Especially because whatever I do next will be a revision too. In the past year, as I’ve made myself figure out how I move forward with pieces of writing, I tried to alternate: the stick of a revision, the carrot of a first draft. Instead, I’m daydreaming about digging into the novella I wrote by accident (when I was supposed to be working on the revision I’m wrapping up now) back in July at the start of the Clarion West Write-a-thon. I reread it earlier this week (reading it out loud to myself, as I do sometimes when I’m feeling self indulgent in the nicest way) and got excited again about making it more: filling in the blanks in the system and education of magic, certain characterization stuff that can be sharpened, digging further into how very Bay Area the story is. I’m actually excited for it. Who am I anymore?
I guess sometimes we go into the desert and find new parts of ourselves.
And now I’m home, and we’re on the cusp of my favorite time of year. Call it fall, call it spooky season, call it PSL times, but the opportunity to wear a sweater and drink warm things without sweating myself to death brings me to the best part of the year. In 2022, it finds me contemplative and on the edge of a lot of change: where do I want my career to go, when will I send writing into the world to be considered and likely (at first, anyway) rejected, where shall I live, what do I want the next decade of my life to look like?
It’s coming together. I decided to go to Burning Man this year because I spent the worst of lockdown furious at the things I’d wanted to do for years and had left undone. It’s why I go dancing so much right now and why I recently went to five concerts in seven days (in order: Less Than Jake, Pink Turns Blue, Peter Hook and the Light, Nine Inch Nails, Mustard Plug). I no longer feel I have the luxury of, “Oh, I’ll catch it next time.” It feels similar with writing: if not now, then when? It doesn’t mean I shove myself ruthlessly through difficult projects, but it means that if I don’t get to work on the thing I want to, I feel it more keenly. I might just be like that from now on. It’s uncomfortable sometimes, but it’s brought me to the things I want so much faster than the way I used to be, so I suppose it’s a net gain.
Painful gain, but gain nonetheless.
This is the cake ATM in Las Vegas. There are several. They serve slices from Carlo’s Bakery, based in Hoboken but expanded so that you can get their stuff in all sorts of places.
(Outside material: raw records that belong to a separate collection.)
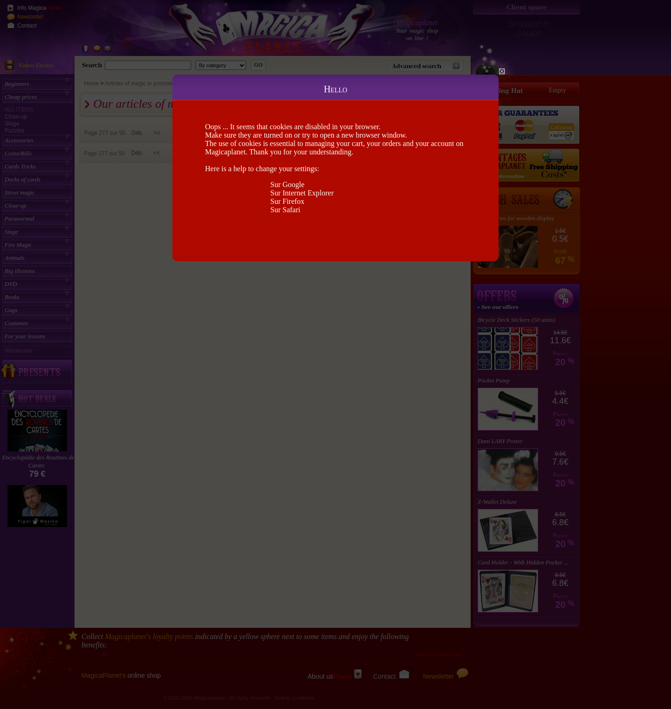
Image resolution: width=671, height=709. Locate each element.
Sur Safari (285, 210)
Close (502, 71)
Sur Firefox (287, 201)
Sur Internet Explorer (302, 193)
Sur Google (287, 184)
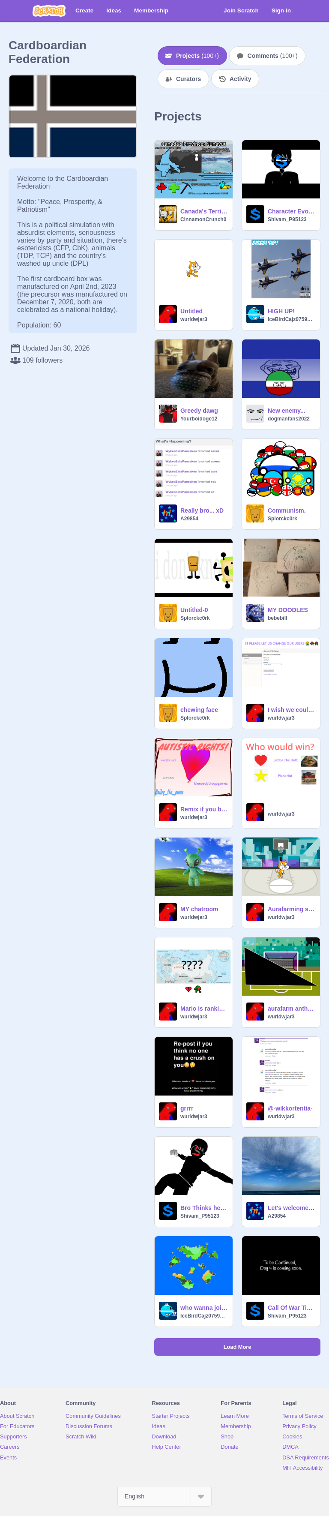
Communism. (287, 510)
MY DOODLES (288, 609)
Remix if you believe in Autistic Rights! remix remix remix (203, 809)
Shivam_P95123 (287, 219)
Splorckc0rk (282, 519)
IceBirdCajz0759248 (291, 319)
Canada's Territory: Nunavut (203, 211)
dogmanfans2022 (289, 419)
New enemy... (286, 410)
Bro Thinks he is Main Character (203, 1207)
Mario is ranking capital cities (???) (203, 1008)
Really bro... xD (202, 510)
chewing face (199, 709)
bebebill (277, 618)
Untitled (191, 311)
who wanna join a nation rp (203, 1307)
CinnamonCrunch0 (203, 219)
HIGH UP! (281, 311)
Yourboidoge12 (198, 419)
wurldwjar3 (193, 319)
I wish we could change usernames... (291, 709)
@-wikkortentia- (290, 1108)
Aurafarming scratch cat (291, 909)
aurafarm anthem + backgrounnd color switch (291, 1008)
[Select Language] (164, 1496)
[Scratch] (49, 10)
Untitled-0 (194, 609)
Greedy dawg (199, 410)
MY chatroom (199, 909)
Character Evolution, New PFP (291, 211)
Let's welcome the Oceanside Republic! (291, 1207)
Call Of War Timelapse (291, 1307)
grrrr (186, 1108)
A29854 (189, 519)
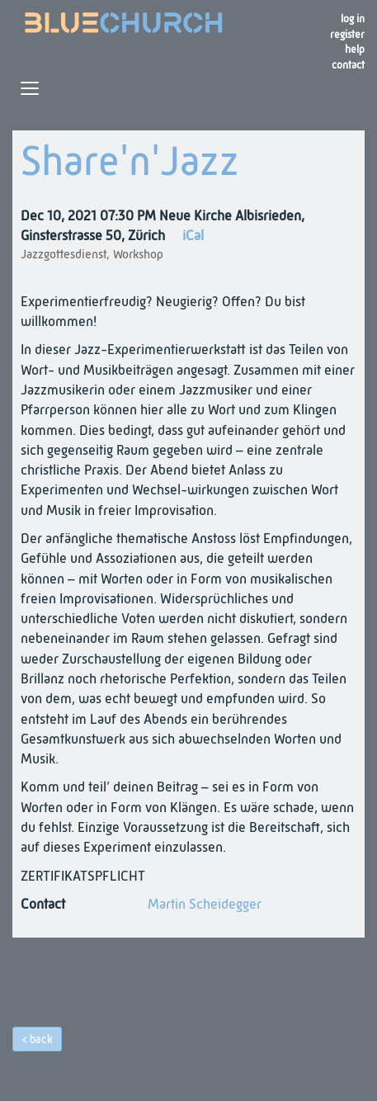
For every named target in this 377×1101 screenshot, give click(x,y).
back (41, 1040)
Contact (348, 65)
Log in (353, 19)
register (347, 35)
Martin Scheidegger (205, 905)
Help (355, 50)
I had it once before in December 2019, when I asked for a rainbow cake for my farewell party at a job. Since it wasn’t Pride month, we got cake that traveled across the country.
Now that, of course, is plenty delightful. But having visited the Las Vegas Cake ATM several times, I can tell you that it captures people’s imaginations to a surprising extent in a place that’s meant to slam the Delight and Overwhelm button as hard as it can. You pay $9, a little shelf rises to the level of your selected cake, and a wide, shallow conveyor turns on to fetch your cake, which it then moves to the slot on the front. Forks are on the side.
In a city full of showgirls and contortionists and big-budget magic and kinda anything you could pay to do with your flesh and that of some others, I loved that invariably the Cake ATM made passersby drift over to go, “Whoa, wait, what is this.” And I got to tell them.
I’ll never be Cirque du Soleil, but in certain parts of my life? I can probably manage Cake ATM.